48 Hrs. (1982) was his feature-film debut and what a start. The scene in the redneck bar where Murphy's Reggie Hammond takes control of a roomful of people who hate him made him a star. Then, we have Trading Places and Beverly Hills Cop, which shot Murphy into orbit as one of the biggest box-office draws of the 80's. Movies like Best Defense and The Golden Child aren't mentioned, although I found The Golden Child to be an amusing action adventure with Murphy playing against type.

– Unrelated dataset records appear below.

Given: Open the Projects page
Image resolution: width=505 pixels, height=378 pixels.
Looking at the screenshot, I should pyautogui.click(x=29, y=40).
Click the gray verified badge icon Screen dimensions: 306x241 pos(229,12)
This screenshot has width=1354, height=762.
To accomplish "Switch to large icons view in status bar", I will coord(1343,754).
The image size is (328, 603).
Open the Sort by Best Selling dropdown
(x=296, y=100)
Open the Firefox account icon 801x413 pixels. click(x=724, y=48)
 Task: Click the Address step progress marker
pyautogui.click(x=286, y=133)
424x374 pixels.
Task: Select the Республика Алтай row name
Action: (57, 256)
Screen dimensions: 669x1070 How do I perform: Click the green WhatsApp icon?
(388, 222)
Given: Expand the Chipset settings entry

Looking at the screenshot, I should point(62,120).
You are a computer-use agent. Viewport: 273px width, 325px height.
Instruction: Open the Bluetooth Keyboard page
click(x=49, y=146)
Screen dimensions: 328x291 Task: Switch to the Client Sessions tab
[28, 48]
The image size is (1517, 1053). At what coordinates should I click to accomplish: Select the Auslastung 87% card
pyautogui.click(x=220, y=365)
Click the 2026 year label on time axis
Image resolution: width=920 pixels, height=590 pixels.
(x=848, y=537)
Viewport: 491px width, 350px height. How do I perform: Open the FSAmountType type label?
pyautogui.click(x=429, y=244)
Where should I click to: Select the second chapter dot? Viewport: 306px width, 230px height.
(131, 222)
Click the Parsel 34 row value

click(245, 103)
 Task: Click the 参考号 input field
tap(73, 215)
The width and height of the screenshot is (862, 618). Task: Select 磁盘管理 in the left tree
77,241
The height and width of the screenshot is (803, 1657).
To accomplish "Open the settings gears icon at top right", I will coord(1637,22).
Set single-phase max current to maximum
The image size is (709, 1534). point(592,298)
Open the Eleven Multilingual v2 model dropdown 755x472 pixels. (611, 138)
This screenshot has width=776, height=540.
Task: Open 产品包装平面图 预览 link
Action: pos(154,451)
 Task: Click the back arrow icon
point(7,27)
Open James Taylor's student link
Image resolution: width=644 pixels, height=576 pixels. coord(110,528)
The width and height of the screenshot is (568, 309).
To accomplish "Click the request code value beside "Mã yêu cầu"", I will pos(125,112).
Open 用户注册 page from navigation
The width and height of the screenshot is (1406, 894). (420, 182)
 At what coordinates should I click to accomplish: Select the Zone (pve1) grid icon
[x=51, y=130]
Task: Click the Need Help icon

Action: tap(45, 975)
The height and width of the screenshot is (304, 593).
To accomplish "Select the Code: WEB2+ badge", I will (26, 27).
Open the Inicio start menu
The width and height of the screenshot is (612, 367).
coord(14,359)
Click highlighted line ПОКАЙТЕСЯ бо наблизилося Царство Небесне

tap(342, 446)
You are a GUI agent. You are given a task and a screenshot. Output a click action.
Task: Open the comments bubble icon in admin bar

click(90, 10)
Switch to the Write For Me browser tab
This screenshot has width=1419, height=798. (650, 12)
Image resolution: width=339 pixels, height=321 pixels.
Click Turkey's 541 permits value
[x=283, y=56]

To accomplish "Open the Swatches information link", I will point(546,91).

The late 80's and early 90's brought about some flops, some of which aren't brought up, but then Murphy found himself on an upward career trajectory again after The Nutty Professor and a series of family-friendly hits like Daddy Day Care. Dreamgirls pushed Murphy into awards consideration for the first time in his career. He won a Golden Globe and SAG Award for Best Supporting Actor but lost out on the Oscar to Alan Arkin in what was a definite upset.
The documentary then focuses on Murphy's return to host SNL in the late 2010's. He had not been on the show in any capacity since the David Spade "a falling star" joke about Murphy which hurt Murphy to his core. He wasn't angry with Spade for telling the joke as much as he believed he was betrayed by SNL for allowing the joke to air. Was Murphy a mite too sensitive? Possibly, but he's honest about himself and why he stayed away from SNL for years until hosting. It represented a full-circle moment for him and Being Eddie makes the same conclusion.
Being Eddie isn't perfect, but it moves along briskly and allows for Murphy to present an openness we haven't really seen. He lived a mostly non-controversial life, but the movie is about the gift that keeps on giving: Murphy's comedy and his stand-up. Being Eddie broaches the subject as to when Murphy will ever return to stand-up after stepping away from it in the late 1980's, and Murphy is coy with his response, but that would be quite a return.